Los grupos criminales en México y toda América Latina “se han visto obligados a hacer ajustes”, debido a la pandemia del coronavirus y a la subsecuente cuarentena, que los ha llevado a actividades como la ciberdelincuencia, la falsificación de contratos y el robo de equipos médicos, entre muchos otros ilícitos, señaló un análisis de InSight Crime.

La agencia de investigación criminal advirtió que, a medida que las semanas pasan, algunos de estos grupos han asumido un mayor rol social. En México, grupos criminales como el Cártel Jalisco Nueva Generación (CJNG) y Los Viagras han distribuido paquetes de alimentos y artículos esenciales, por lo que el confinamiento les ha dado la oportunidad de consolidar su control, congraciarse con la población y ganar más apoyo.

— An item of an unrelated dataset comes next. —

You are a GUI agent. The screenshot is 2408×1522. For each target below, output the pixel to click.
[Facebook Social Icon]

“Los criminales eran un Estado de facto antes del surgimiento del virus. Y ya en muchos lugares han tomado el lugar del Estado”, añadió la agencia.

El Cártel de Sinaloa y del Golfo también han dado a conocer imágenes de la entrega de cajas de despensas con sus siglas a pobladores en localidades como Guerrero, Michoacán, Jalisco, Sinaloa y Tamaulipas.

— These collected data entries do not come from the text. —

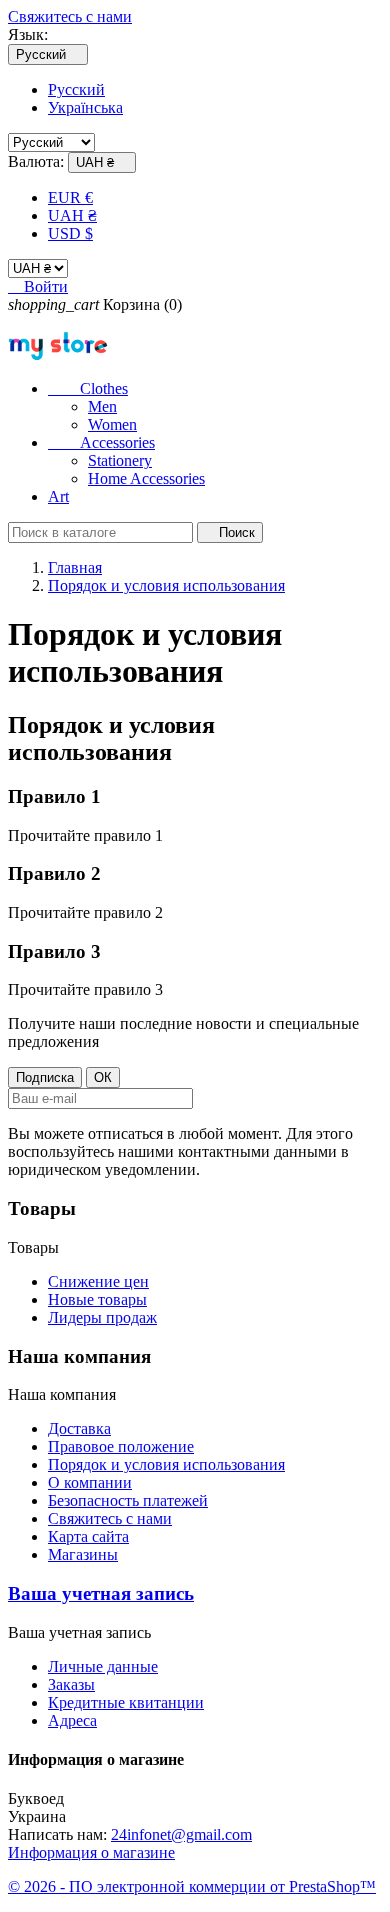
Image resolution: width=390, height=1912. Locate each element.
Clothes (88, 388)
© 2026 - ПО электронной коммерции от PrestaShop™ (192, 1886)
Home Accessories (146, 478)
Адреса (72, 1720)
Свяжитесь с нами (70, 16)
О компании (90, 1482)
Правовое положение (121, 1446)
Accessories (101, 442)
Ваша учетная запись (101, 1593)
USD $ (70, 233)
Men (102, 406)
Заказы (71, 1684)
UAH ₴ (72, 215)
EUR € (70, 197)
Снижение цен (98, 1281)
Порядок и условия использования (166, 1464)
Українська (85, 107)
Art (58, 496)
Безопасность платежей (128, 1500)
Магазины (83, 1554)
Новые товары (97, 1299)
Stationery (120, 460)
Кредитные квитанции (126, 1702)
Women (112, 424)
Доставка (79, 1428)
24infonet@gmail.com (181, 1834)
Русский (76, 89)
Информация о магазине (91, 1852)
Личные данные (103, 1666)
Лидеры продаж (102, 1317)
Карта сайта (88, 1536)
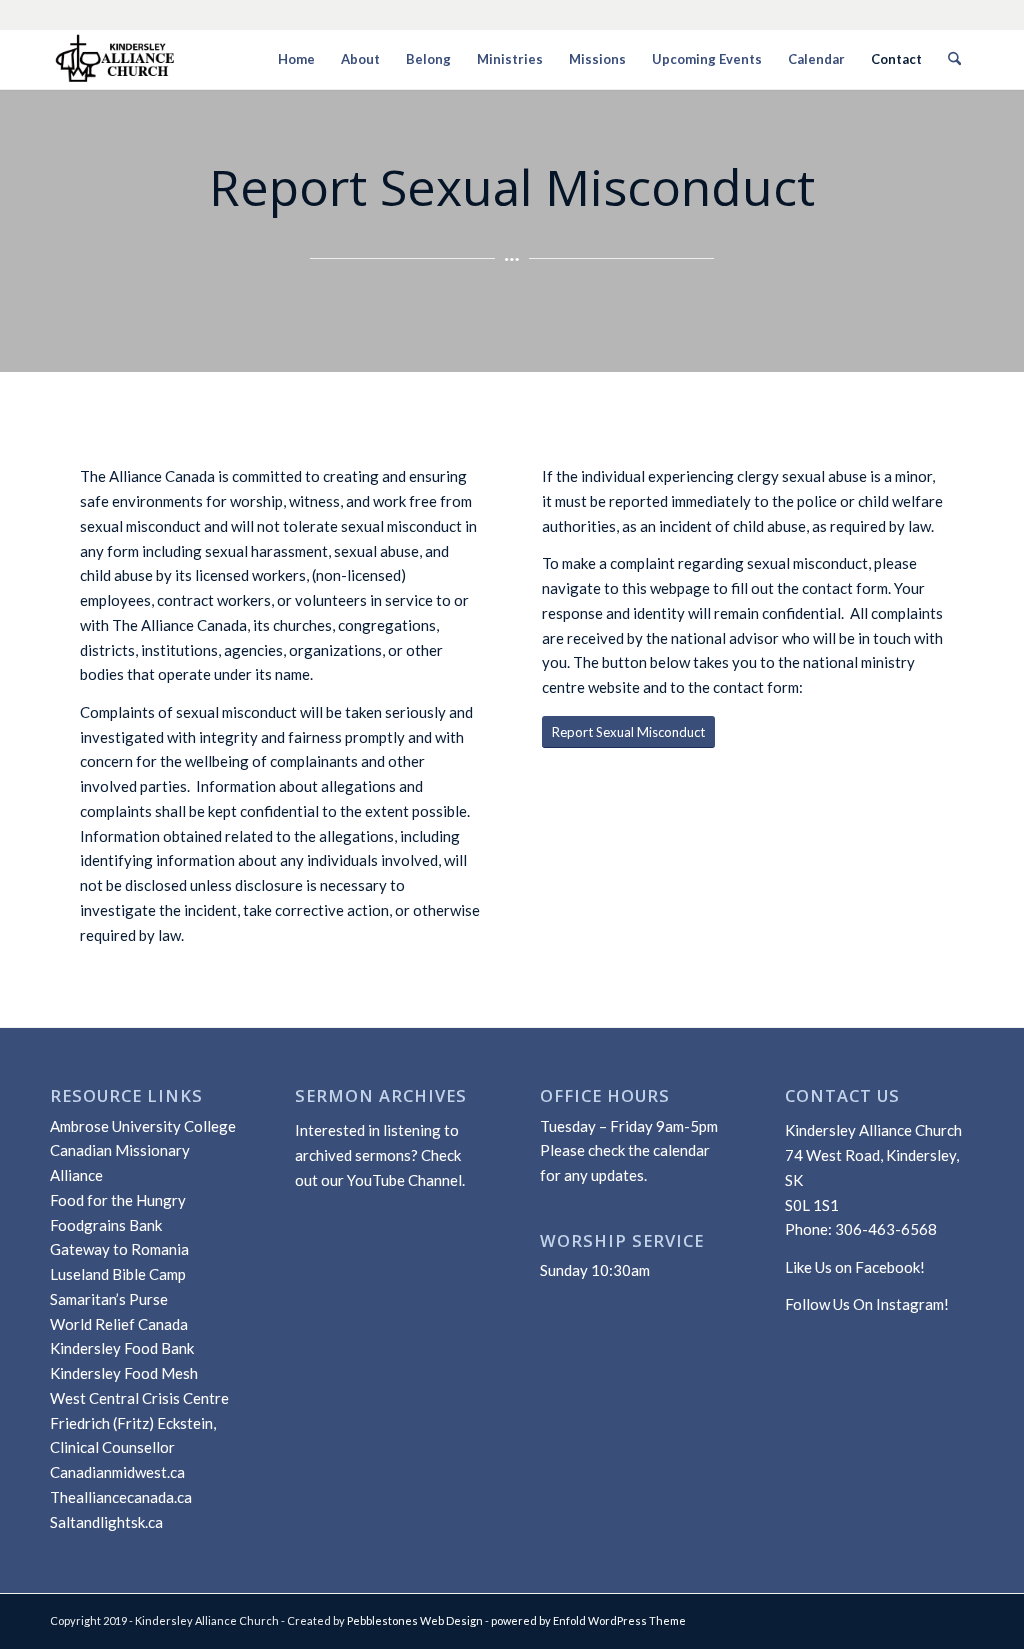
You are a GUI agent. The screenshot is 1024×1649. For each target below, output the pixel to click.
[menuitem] (296, 59)
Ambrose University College (143, 1126)
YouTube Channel (404, 1180)
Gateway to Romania (119, 1249)
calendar (681, 1150)
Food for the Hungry (118, 1200)
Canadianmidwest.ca (117, 1472)
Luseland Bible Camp (118, 1274)
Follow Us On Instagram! (867, 1304)
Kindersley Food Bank (122, 1348)
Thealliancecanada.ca (121, 1497)
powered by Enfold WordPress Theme (588, 1620)
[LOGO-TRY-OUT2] (115, 59)
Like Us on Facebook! (855, 1267)
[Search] (954, 59)
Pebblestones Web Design (415, 1620)
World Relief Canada (119, 1324)
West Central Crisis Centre (139, 1398)
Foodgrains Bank (106, 1225)
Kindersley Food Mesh (124, 1373)
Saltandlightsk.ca (106, 1522)
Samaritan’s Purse (109, 1299)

Las entregas las realizan en camionetas lujosas cargadas con decenas de despensas en comunidades apartadas y en diversos videos de redes sociales se puede observar cómo cientos de personas hacen filas para recibir los apoyos.

Asociaciones civiles han denunciado que grupos criminales han incrementado notablemente sus acciones de propaganda y vinculación social con la entrega de narcodespensas en al menos 12 estados de la República.

“De cierta manera, estos grupos venden a la población la noción de que ellos son los que proveen seguridad”, explicó Falko Ernst, analista senior para México en International Crisis Group, a InSight.

Añadió que “(en la actual crisis del coronavirus) muchos grupos ven la oportunidad de asentarse de manera más profunda en ciertas comunidades”.

“Si la población es más cercana a ti que a tus rivales (incluyendo el Estado), es menos probable que colaboren con el ‘enemigo’ o que compartan información con ellos”, se afirmó en el artículo firmado por Victoria Dittmar.

En el análisis de InSight Crime se detalló, por otra parte, que ante la pandemia de coronavirus, el tráfico de drogas ha disminuido, lo que ha ocasionado el aumento de sus precios.

Dado que se han cerrado las fronteras para la mayor parte del tránsito, y las autoridades realizan registros a muchos más vehículos, los narcotraficantes tienen mayores dificultades para mover sus productos durante la cuarentena. Esto ha llevado a una caída precipitada del suministro de los traficantes de toda la región.

Las bandas del crimen organizado locales también deben lidiar con las restricciones al transporte y con el aumento de las patrullas que hacen cumplir los periodos de cuarentena.

Asimismo, han surgido nuevos mercados negros de medicinas y equipos médicos, que en localidades como México y Guatemala han luchado durante mucho tiempo contra ello, debido a las facilidades que genera la corrupción en los sistemas de salud y seguridad social, expone la consultora.